- From: Norm Tovey-Walsh <norm@saxonica.com>
- Date: Sat, 04 Nov 2023 09:46:13 +0000
- To: ixml <public-ixml@w3.org>
- Message-ID: <m2cywp3k6i.fsf@saxonica.com>
Good morning.
Consider the following grammar for an odd little iXML-like language:
S = s, alts.
alts = alt++(';', s).
alt = term**(',', s).
term = ('a' ; 'b'), s.
-s = (-' '|comment)*.
comment = -'{', ~[{}]*, -'}'.
This comes from a unit test. (I can’t actually recall what I was
testing, but this was some minimal subset of iXML that demonstrated a
bug.)
That’s not the interesting part. The interesting part is the
easy-to-overlook error. I’ll give you a moment to see if you can spot
it.
S P O I L E R B R E A K
Here’s a hint. It’s in this rule: comment = -'{', ~[{}]*, -'}'.

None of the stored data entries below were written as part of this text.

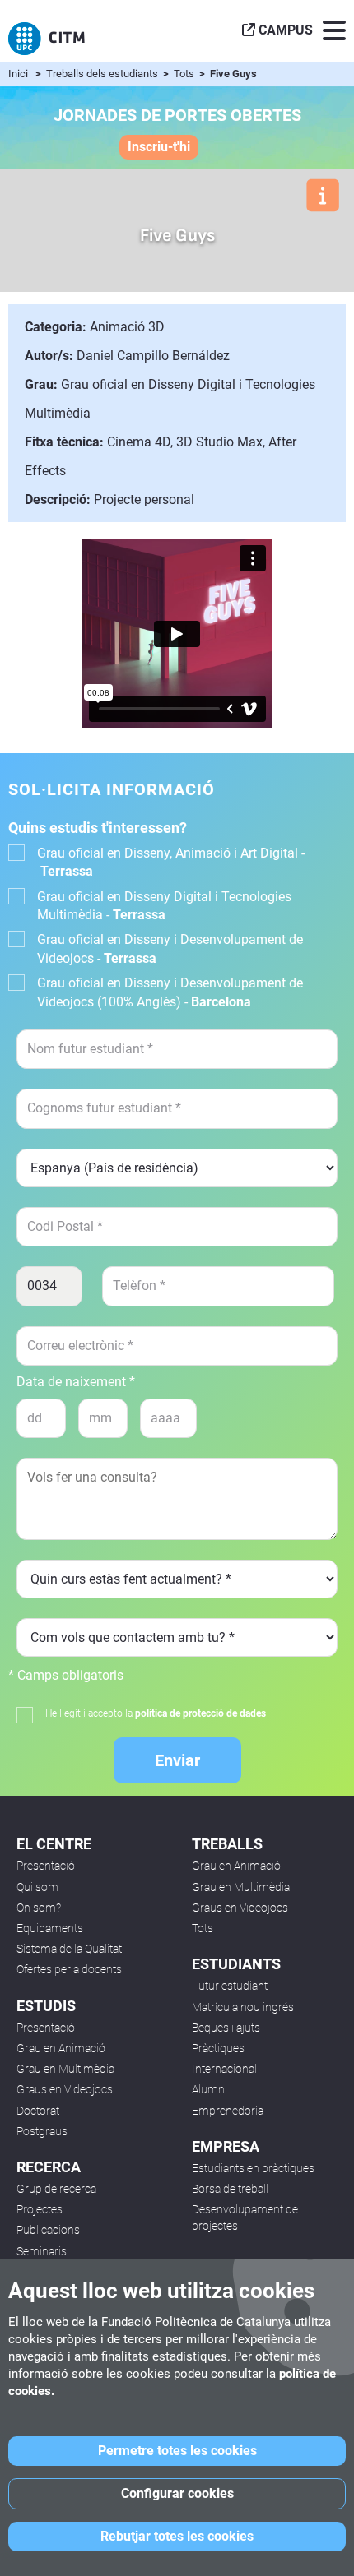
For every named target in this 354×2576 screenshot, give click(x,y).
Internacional (224, 2068)
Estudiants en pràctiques (253, 2168)
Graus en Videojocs (64, 2089)
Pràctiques (218, 2048)
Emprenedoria (227, 2110)
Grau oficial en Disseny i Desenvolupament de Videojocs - (170, 948)
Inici (18, 73)
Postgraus (42, 2131)
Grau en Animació (60, 2048)
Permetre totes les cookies (177, 2450)
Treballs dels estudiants (103, 73)
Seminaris (41, 2251)
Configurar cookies (177, 2493)
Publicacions (48, 2229)
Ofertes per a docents (69, 1969)
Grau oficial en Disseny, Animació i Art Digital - (171, 862)
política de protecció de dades (200, 1713)
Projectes (39, 2209)
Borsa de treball (230, 2188)
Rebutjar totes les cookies (177, 2536)
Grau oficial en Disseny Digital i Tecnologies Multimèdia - (164, 906)
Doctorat (37, 2110)
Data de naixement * (75, 1382)
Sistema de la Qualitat (69, 1948)
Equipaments (49, 1928)
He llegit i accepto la (155, 1713)
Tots (185, 73)
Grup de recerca (56, 2188)
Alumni (209, 2089)
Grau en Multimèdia (65, 2068)
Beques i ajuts (226, 2027)
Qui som (37, 1887)
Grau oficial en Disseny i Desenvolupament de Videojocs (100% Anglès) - (170, 992)
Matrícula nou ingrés (243, 2007)
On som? (38, 1907)
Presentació (45, 1865)
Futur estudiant (230, 1985)
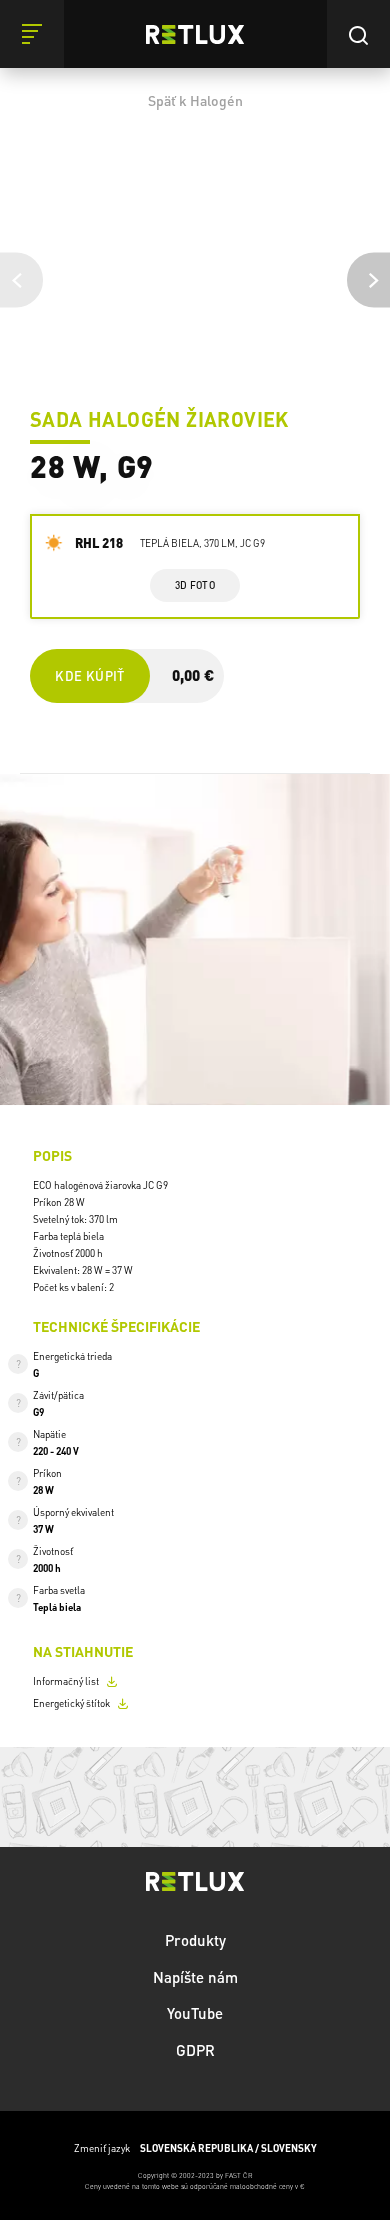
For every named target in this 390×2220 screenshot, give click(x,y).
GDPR (195, 2050)
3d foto (194, 585)
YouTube (195, 2013)
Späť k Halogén (195, 100)
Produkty (195, 1940)
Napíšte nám (195, 1977)
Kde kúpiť (89, 675)
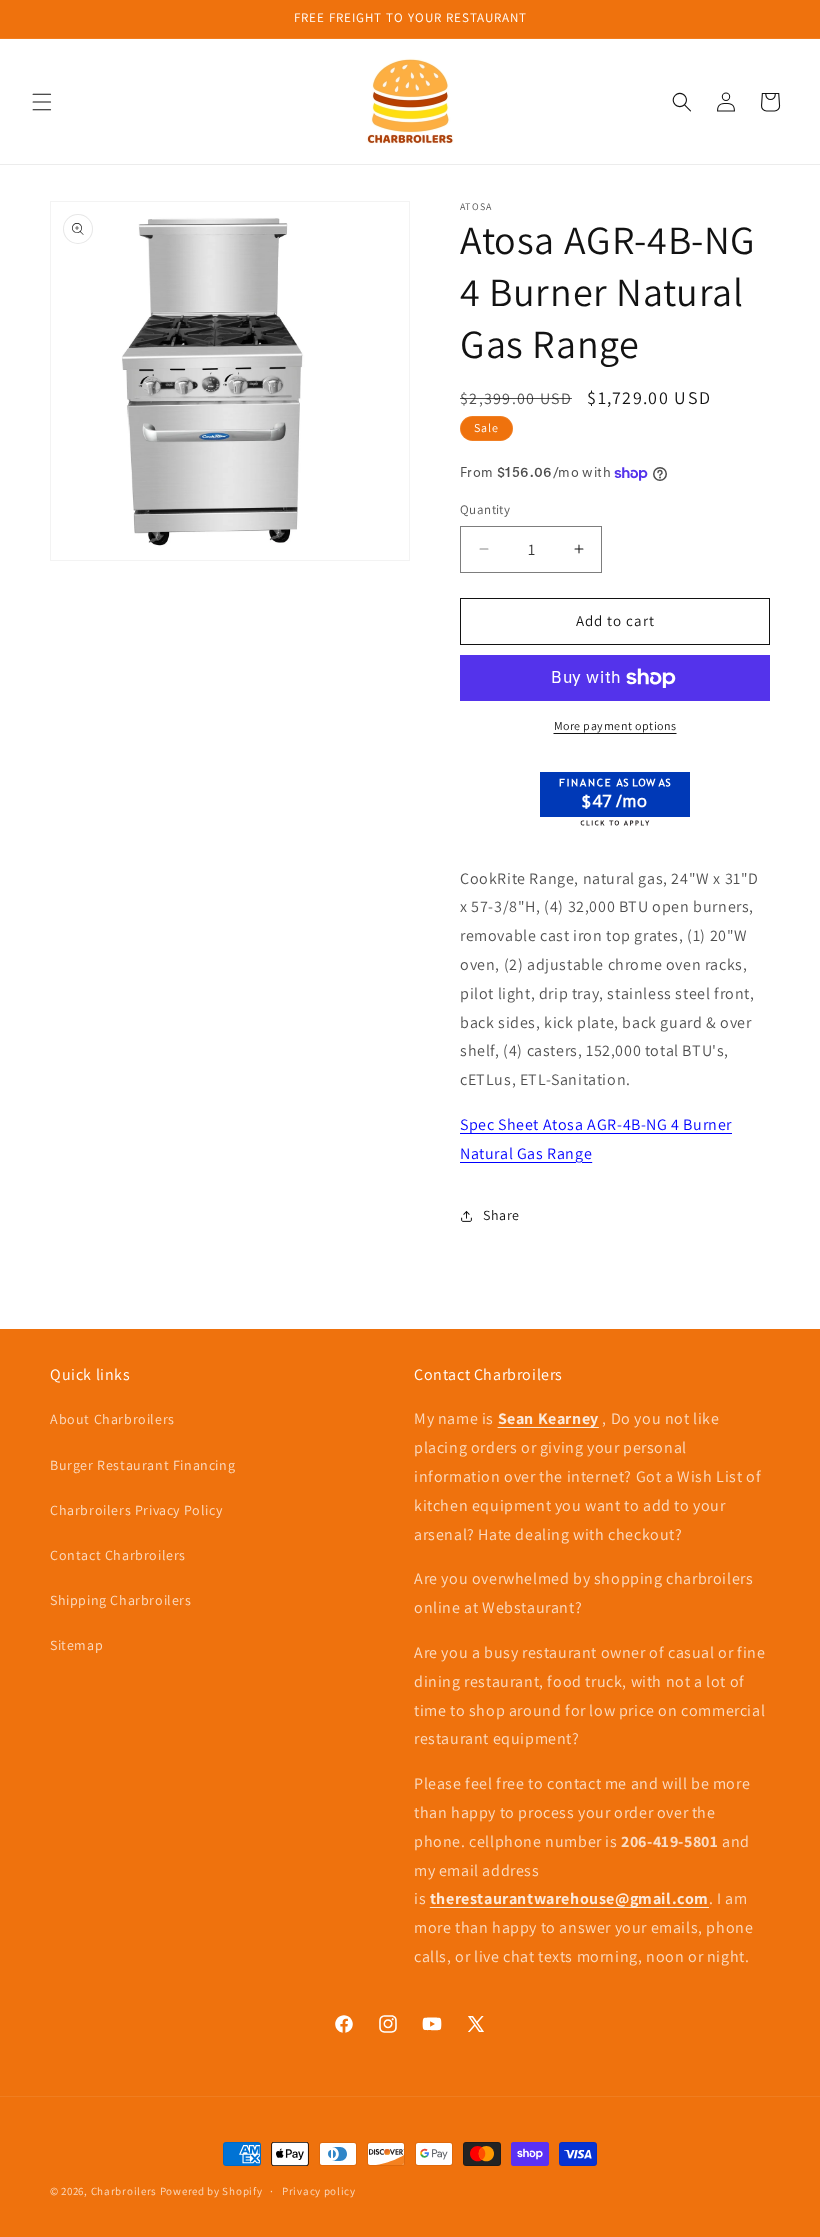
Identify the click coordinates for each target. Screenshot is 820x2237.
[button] (42, 102)
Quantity (485, 509)
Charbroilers (124, 2191)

That middle bit is a exclusion that contains an empty comment, not an
exclusion that excludes ‘{‘ and ‘}’. The input for this unit test is
“a;{comment} b” so the difference between “any character at all” and
“any character except ‘{‘ or ‘}’” never comes into play.
Because we’re all used to reading regular expressions, it’s really
*really* easy to misread character sets. “[{}]” just isn’t what you
think it is. Neither is “["cat"|"dog"]”. I’m not sure we can do anything
about it at this point though. We could exclude comments from character
sets, but I don’t think that would be a very good trade-off, really.
Be seeing you,
norm
--
Norm Tovey-Walsh
Saxonica
Received on Saturday, 4 November 2023 10:08:31 UTC